Founded in 1919, IIE administers programs in 180 countries that touch the lives of 29,000 individuals through partnerships with higher education institutions, governments, donors, and, of course, students.
“Institutions have programs and partnerships in place that can provide necessary support for international students,” Ilchman said. Among these resources are the IIE’s Funding for U.S. Study  database which provides information about potential sources of funding assistance for international students at all levels of post-secondary study across the full range of academic areas in all 50 U.S. states.
Other programs include the IIE Emergency Student Fund , which provides grants to international college students in the U.S. when natural disasters, war, or other crises threaten their education, and the Platform for Education in Emergencies Response  (PEER), an online clearinghouse helping displaced and refugee students to connect with opportunities so they may continue formal and informal higher education.
Ilchman noted that, during the worst days of the pandemic and even afterwards, American colleges and universities made great efforts to support the well-being of international students, with 83 percent of institutions maintaining continual communication with students concerning their health and safety into the fall of 2022 . According to Ilchman, 84 percent offer mental health services to international students.
And some academic institutions are able to provide financial support in addition to psychological support, including Augustana College, a private institution in Rock Island, Illinois. At Augustana, international students currently account for 15 percent of the 2,400-student population. The university makes merit-based scholarships and financial aid available to outstanding international students.

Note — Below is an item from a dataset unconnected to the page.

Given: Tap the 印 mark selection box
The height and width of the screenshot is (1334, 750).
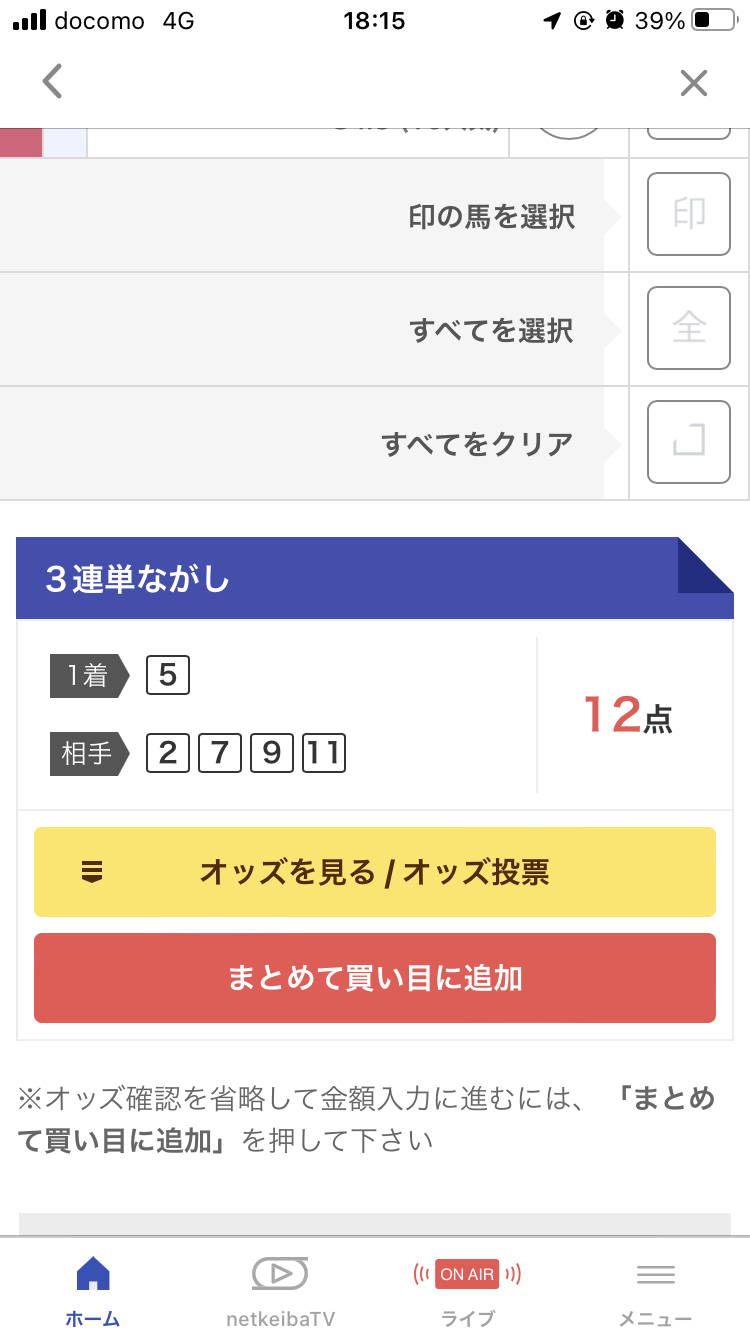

“International students deserve scholarships and need solid financial aid,” said W. Kent Barnds, executive vice president of external relations at Augustana. “I feel that higher education is America’s greatest export, and that international diversity is critical in the classroom. Its significance lies not only in bringing our educational system to the globe, but also in exposing our local students to global ideas.”
Universities Are Also Stressed
It’s not only international students who are facing economic challenges as they seek to study in the U.S. American institutions of higher education themselves are facing a cash crunch, constraining their opportunities to assist overseas students.
“Academic institutions are suffering as a result of current economic conditions and have ongoing dilemmas in determining tuition fees, providing financial aid and scholarships, recruiting qualified personnel, and covering budget shortfalls,” said David Woodward, Senior Advisor for Global Engagement at Seattle University.
Despite these formidable challenges, Woodward believes colleges and universities must develop innovative strategies to attract and assist more international students.
“What we need more than anything else are talented students,” he said. “Everyone in the world is competing for that talent, so we have to make it much more affordable and attractive for those students to come to our country. We have to make this dream possible for the best and the brightest, no matter where in the world they’re coming from.”